The vacuum-packed samples were opened and aseptically put into a filtered stomacher bag (Rockland, MA, USA) containing 25 mL of 0.1% buffered peptone water (BPW, Difco), homogenized (Seward 400 Stomacher, West Sussex, England), and the filtrate was collected. Serial dilutions were done and 100 μL spread plated (duplicate) onto Sorbitol MacConkey Agar (SMAC, Difco) for E. coli O157:H7, Baird–Parker agar (BP, Difco) for S. aureus, Xylose Lysine Deoxycholate Agar (XLD, Difco) for S. Typhimurium, Plate Count Agar (TBC, Difco) for psychrophilic bacteria, Pseudomonas agar (PA, Difco) for pseudomonas, MRS agar, and Oxoid for Lactic acid bacteria to determine the number of presence any remaining cells. After 24 to 48 h of incubation at 37 ± 1 °C, colonies were counted, while psychrophilic bacteria were counted after 5 d at 7 °C, populations are expressed as log10 CFU/cm2 [1].
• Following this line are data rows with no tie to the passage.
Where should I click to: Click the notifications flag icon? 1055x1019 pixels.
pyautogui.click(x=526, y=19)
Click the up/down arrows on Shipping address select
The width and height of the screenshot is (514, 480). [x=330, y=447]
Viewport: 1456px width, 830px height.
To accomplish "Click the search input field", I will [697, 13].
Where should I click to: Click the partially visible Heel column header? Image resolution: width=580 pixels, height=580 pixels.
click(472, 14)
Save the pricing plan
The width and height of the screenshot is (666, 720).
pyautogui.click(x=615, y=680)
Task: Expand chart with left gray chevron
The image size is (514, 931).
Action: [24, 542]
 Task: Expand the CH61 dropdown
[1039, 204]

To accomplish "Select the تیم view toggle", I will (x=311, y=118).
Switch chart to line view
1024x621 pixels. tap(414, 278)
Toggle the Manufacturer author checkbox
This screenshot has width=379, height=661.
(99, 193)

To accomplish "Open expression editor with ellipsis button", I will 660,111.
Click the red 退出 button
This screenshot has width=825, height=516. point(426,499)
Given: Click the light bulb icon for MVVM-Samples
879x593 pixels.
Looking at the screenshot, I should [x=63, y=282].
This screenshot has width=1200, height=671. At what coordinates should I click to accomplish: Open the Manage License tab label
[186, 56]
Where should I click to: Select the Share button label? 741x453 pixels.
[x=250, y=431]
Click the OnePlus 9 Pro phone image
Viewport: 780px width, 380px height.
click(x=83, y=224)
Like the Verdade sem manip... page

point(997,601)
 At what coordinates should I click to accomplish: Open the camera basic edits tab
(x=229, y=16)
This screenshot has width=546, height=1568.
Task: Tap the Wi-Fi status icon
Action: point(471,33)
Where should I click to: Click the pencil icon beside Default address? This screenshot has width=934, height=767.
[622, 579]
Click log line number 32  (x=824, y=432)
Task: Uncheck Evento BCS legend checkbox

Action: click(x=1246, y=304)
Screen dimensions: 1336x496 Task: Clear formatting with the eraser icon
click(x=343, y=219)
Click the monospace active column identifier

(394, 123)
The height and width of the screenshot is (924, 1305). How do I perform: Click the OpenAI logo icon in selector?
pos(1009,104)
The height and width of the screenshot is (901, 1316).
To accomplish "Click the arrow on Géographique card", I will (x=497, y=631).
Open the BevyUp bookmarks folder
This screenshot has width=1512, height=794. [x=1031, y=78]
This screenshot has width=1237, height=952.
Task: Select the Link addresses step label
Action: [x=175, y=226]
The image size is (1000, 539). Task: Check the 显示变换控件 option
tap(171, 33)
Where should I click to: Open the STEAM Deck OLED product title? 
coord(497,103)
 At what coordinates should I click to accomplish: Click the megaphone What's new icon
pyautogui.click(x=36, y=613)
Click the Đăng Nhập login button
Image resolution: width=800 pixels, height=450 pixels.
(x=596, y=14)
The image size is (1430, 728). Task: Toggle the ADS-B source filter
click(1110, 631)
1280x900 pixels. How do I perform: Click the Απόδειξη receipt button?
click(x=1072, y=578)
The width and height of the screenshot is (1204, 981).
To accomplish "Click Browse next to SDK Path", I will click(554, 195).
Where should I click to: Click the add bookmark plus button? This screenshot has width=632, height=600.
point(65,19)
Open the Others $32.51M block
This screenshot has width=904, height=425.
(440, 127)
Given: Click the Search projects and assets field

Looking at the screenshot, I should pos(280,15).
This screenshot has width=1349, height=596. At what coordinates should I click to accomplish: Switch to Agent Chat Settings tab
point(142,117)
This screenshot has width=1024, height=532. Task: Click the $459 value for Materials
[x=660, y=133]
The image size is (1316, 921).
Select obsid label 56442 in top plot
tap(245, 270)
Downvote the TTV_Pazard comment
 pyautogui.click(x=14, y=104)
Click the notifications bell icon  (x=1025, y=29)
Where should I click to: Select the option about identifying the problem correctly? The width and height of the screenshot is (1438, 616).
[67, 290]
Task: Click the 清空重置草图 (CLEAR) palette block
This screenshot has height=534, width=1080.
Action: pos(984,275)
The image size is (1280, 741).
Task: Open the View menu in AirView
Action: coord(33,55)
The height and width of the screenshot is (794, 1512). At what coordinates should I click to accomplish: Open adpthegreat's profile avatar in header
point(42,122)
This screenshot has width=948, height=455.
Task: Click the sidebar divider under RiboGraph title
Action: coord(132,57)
3.9. Phenolics and Antioxidants Activity

The total phenolics (TP) of the essential oils (EOs) were investigated using the Folin–Ciocalteu method according to Viuda-Martos et al. [59]. Briefly, 200 µL of ethanolic solution of essential oil, mixed gently with Folin–Ciocalteu reagent (0.5 mL for 3 min) and 2 mL sodium carbonate (20%; w/v) was added. The mixture was left in the dark for 5 min at 50 ± 1 °C, and absorbance was done at 750 nm. TP was exposed as mg of gallic acid equivalent (GAE) per liter of essential oil. The DPPH radical scavenging capacity of EO was performed by the method reported by Liu et al. [60]. Briefly, 200 µL of EO was mixed with a 3.8 mL DPPH solution and incubated at 25 ± 1 °C in the dark condition for 1 h, and measured at 517 nm. Data were exposed as IC50 (inhibition, %) using Equation (2):% inhibition = ( where AC (0) is the absorbance of the control at t = 0 min and AEO (t) is the absorbance of the essential oil at the end of the incubation time.

3.10. Color Measurement

The color value of untreated and treated beef with essential oils was measured using a spectrophotometer CM-508d (Minolta Corp., Ramsey, Columbia, MI, USA). The values of L∗, a∗, and b∗ were measured. A standard white tile was used to calibrate the instrument.

3.11. Sensory Evaluation

A twelve-trained person from the Kalustyan Company assessed the beef meat treatments during the chilled storage. Samples were put into covered plates with coded-3-digit numbers. The panelists were asked to assess the treatments using the hedonic scale method (five-point) for color, odor, and overall acceptability with scores starting at 5 for excellent and 1 for unacceptable [61].

3.12. Data Analysis

This study’s experiments were carried out in triplicate using three samples in treatment, while the sensory evaluation was done with 12 panelists. Factorial design ANOVA with two factors followed six treatments (control, CH, CH-OO 0.5%, CH-OO 1%, CH-TO 0.5%, and CH-TO 1%), and storage time with seven points at 0, 5, 10, 15, 20, 25, and 30 days were applied. For the challenge study, the remaining bacteria were statistically analyzed using ANOVA with a significance level of p < 0.05 using SPSS, version 19 (IBM; Armonk, NY, USA) according to Steel et al. [62]. Tukey’s multiple comparison tests at p < 0.05 means were done.

4. Conclusions

In conclusion, the findings of this study indicate that oregano oil (OO) and thyme oil (TO) have highly bioactive compounds. The OO and TO incorporate into chitosan films were effective against pathogenic bacteria like E. coli O157:H7, S. aureus, and S. Typhimurium in plate overlay assays. In in vivo studies, CH containing OO and TO effectively inhibit the three pathogens and spoilage bacteria linked with beef meat kept at 4 °C/30 days, as compared to the control. The shelf life of CH-OO and CH-TO-treated meat was extended at least 10 days compared to that of CH alone and the control. Additionally, the CH-OO and CH-TO have improved the sensory acceptability until 25 days compared to the control. The findings revealed that CH-based films and contained EOs may enhance the quality and safety properties of fresh or chilled meat.